Food | The Gannet

The spice of life

The piquant peaks of Indian cuisine aren’t only to be found in Asia.

April 18 2010
Bill Knott

When French restaurants were born in the second half of the 18th century, their great novelty was choice. Previously offered only what was stewing in the pot or roasting on the spit, diners could now choose from a selection of entrées, mains and desserts. They could choose when to eat and how much, and knew what it would cost.

It was a revolution in dining out, strengthened by the democratic ideals of that other 18th-century French revolution, and its aims have persisted to this day, even if menus are somewhat shorter than they once were.

Long menus, however, do not necessarily equate to more choice. Take the typical curry-house menu, which might offer 40 or so curries and dozens of side dishes and starters. It is, sadly, only an illusion of choice as four people can order completely different dishes and end up with a depressingly similar dinner – meat and fish of dubious provenance languishing sullenly under a slick of orange oil.

This is because everything – curry sauce A, curry sauce B, meat, vegetables – is pre-cooked and assembled at the last minute, but the permutations this ingenious system permits are no guard against palate fatigue. Much better to choose from a short menu of freshly cooked, distinctive dishes.

Having eaten widely in India, I have come to the conclusion that the best Indian restaurants in the world are in London – some of the best Indian chefs work in them, the finest Indian ingredients make their way to them, and, thanks to a sizeable Indian population, some colonial baggage and our fondness for fish curries on Goan beaches, there is an appreciative, affluent clientele to populate them.

Like Anirudh Arora, chef at the opulent Moti Mahal in Covent Garden, most Indian chefs in London have cut their teeth in one of the major Indian hotel chains – the Taj, ITC-Welcomgroup or Oberoi.

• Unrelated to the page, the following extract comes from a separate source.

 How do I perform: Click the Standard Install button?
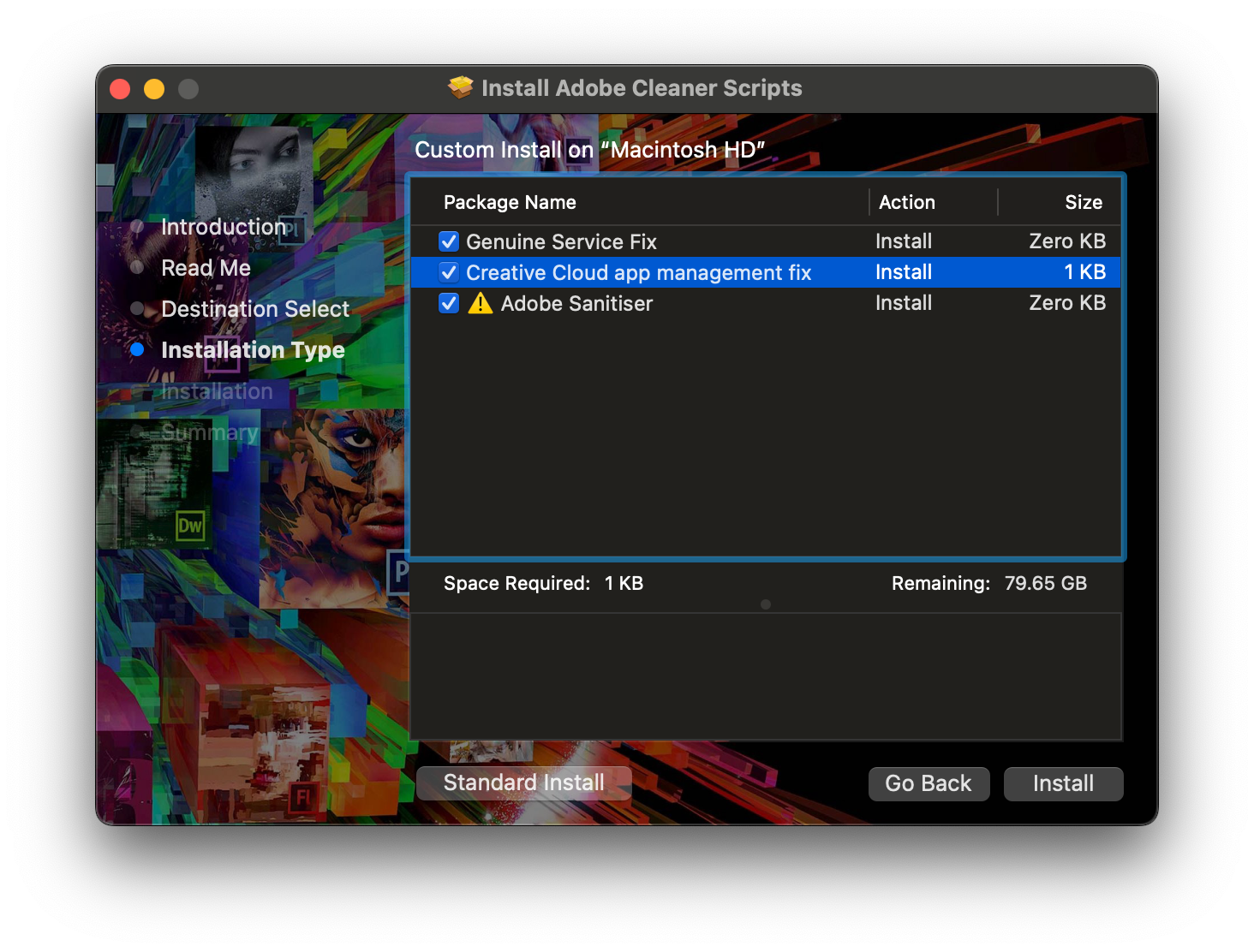523,782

Arora was chef at the Oberoi’s Udaivilas in Udaipur and his mastery of Mughlai cuisine is given full expression in London. Arora’s skill with the tandoor is unrivalled, as his sublime Punjabi dish of murghi nazakat – three variations of chicken tikka – demonstrates.

While Moti Mahal specialises in northern Indian cuisine, Indian Zing, a chic (but not expensive) restaurant in Hammersmith, serves wonderful dishes from all over India. Chef/proprietor Manoj Vasaikar has a deft touch with spices and herbs. Try his mussels rasam, the sweetest of bivalves simmered in a tamarind-sour sauce, fragrant with curry leaf; Khyber Pass raan, lamb shank slow-cooked Northwest Frontier style; or duck Chettinad, a richly spiced dish from Tamil Nadu. Better still, order them all and share – life is much better with a variety of spice.